If you are a slave to your email:
Consider not checking your email at all while you’re away. Honestly, if you’ve set up a good auto-response and have left instructions for your co-workers, what’s the worst that could happen? (If your answer is that you’ll miss a firestorm, then your “worst-case” scenario is actually a best-case scenario.)
If total abstinence sounds too extreme, commit to checking your email only once or twice a day, ideally from an actual computer. To keep yourself on track, put your phone on airplane mode while you’re out — or, better yet, delete your email app entirely, reinstall it when you want to check, and delete it again when you’re done (or delete the email app and check through the clunky browser version instead).
You may also want to install an email management app or extension, such as Inbox Pause (part of Boomerang, it allows you to have your emails batch-delivered at a time and frequency of your choosing) or Inbox When Ready (which hides your inbox, while still allowing you to compose new messages and to search your archives — a great option if you need to write an email but don’t want to get sucked in to answering messages).

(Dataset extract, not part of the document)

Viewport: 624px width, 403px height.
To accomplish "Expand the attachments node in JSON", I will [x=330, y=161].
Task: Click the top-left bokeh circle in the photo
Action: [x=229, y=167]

Also, use time differences to your advantage: You probably do not need to check your inbox when people at home are sleeping.
If there are people whose emails you feel you simply cannot miss — for example, your family or your boss — create V.I.P. lists (you can follow these instructions). Then adjust your notification setting to receive notifications only for messages sent by your V.I.P.s. (On Apple devices, V.I.P. emails will appear in their own separate mailbox. I recommend deleting all of your other mailboxes for the duration of your trip so that you see messages only from your V.I.P.s. You can always reinstall the others later.)
If you’re worried about missing emails from potential clients or anyone else whom you can’t pre-identify as a V.I.P., make sure your auto-response says when they can expect to hear back from you. If you must, you could include your phone number and instruct them to call — but do you really want to be courting new business while you’re on vacation?
If you’re worried about coming back to an overflowing inbox, consider taking the approach of the German automaker Daimler, which offers employees the option of automatically deleting all messages that arrive while they’re away. Senders get an auto-response saying that the recipient is on vacation and that their email will be deleted without being read. The auto-response provides contact information for someone who can help immediately, and says that if the message is important but not urgent, the sender should simply resend their email when the person has returned from vacation. (To do this on your own, write an auto-response and then set up a filter on your email account so that any message sent to your address will automatically be deleted.)